Word and element location data:
▼▼▼

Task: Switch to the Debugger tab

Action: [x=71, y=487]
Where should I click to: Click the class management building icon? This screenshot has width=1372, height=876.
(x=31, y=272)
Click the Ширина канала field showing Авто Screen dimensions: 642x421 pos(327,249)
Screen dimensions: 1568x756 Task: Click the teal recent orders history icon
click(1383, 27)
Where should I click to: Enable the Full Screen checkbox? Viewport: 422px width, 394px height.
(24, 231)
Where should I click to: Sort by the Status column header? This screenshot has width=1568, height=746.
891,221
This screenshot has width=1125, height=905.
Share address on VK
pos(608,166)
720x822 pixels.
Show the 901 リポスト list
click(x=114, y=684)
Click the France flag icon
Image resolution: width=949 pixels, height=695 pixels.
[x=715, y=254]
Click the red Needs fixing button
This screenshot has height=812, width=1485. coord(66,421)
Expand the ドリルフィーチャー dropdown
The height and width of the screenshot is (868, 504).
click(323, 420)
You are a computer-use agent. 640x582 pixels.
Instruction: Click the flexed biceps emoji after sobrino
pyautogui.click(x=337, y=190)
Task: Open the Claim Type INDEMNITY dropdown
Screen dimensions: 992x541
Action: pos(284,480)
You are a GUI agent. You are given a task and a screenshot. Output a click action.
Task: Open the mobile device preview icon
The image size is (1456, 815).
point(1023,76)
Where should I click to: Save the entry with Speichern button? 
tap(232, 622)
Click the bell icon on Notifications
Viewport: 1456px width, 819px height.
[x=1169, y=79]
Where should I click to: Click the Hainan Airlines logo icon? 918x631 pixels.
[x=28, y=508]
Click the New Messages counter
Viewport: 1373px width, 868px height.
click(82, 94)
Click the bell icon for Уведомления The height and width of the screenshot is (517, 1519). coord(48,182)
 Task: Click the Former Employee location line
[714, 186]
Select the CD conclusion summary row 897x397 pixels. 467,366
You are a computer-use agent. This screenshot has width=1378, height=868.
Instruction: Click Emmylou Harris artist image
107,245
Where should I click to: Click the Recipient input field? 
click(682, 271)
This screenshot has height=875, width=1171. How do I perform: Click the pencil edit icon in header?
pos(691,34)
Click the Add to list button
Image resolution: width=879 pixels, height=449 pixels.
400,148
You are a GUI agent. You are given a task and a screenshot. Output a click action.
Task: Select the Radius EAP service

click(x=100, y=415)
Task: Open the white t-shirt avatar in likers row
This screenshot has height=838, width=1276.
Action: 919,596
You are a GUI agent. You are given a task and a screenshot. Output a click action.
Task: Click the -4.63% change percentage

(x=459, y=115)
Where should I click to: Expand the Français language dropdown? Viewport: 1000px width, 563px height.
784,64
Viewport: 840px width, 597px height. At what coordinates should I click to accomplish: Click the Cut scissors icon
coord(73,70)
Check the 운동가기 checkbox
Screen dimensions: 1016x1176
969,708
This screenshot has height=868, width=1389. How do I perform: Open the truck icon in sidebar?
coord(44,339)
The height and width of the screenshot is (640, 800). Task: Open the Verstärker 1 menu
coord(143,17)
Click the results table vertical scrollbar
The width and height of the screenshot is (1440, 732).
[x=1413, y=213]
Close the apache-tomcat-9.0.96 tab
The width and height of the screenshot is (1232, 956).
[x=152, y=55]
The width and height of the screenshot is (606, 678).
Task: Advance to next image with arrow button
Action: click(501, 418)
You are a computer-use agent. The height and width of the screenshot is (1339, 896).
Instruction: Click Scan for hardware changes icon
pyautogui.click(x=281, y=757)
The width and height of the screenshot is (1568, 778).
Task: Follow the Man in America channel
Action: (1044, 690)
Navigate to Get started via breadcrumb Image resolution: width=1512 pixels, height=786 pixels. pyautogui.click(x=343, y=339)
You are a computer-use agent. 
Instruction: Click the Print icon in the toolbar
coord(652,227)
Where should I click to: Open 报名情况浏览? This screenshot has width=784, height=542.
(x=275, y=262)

▲▲▲

EXERCISE: List every line of the entries above that contains the string "resolution", matching case exactly.

THE SOLUTION:
Image resolution: width=949 pixels, height=695 pixels.
Image resolution: width=879 pixels, height=449 pixels.
Navigate to Get started via breadcrumb Image resolution: width=1512 pixels, height=786 pixels. pyautogui.click(x=343, y=339)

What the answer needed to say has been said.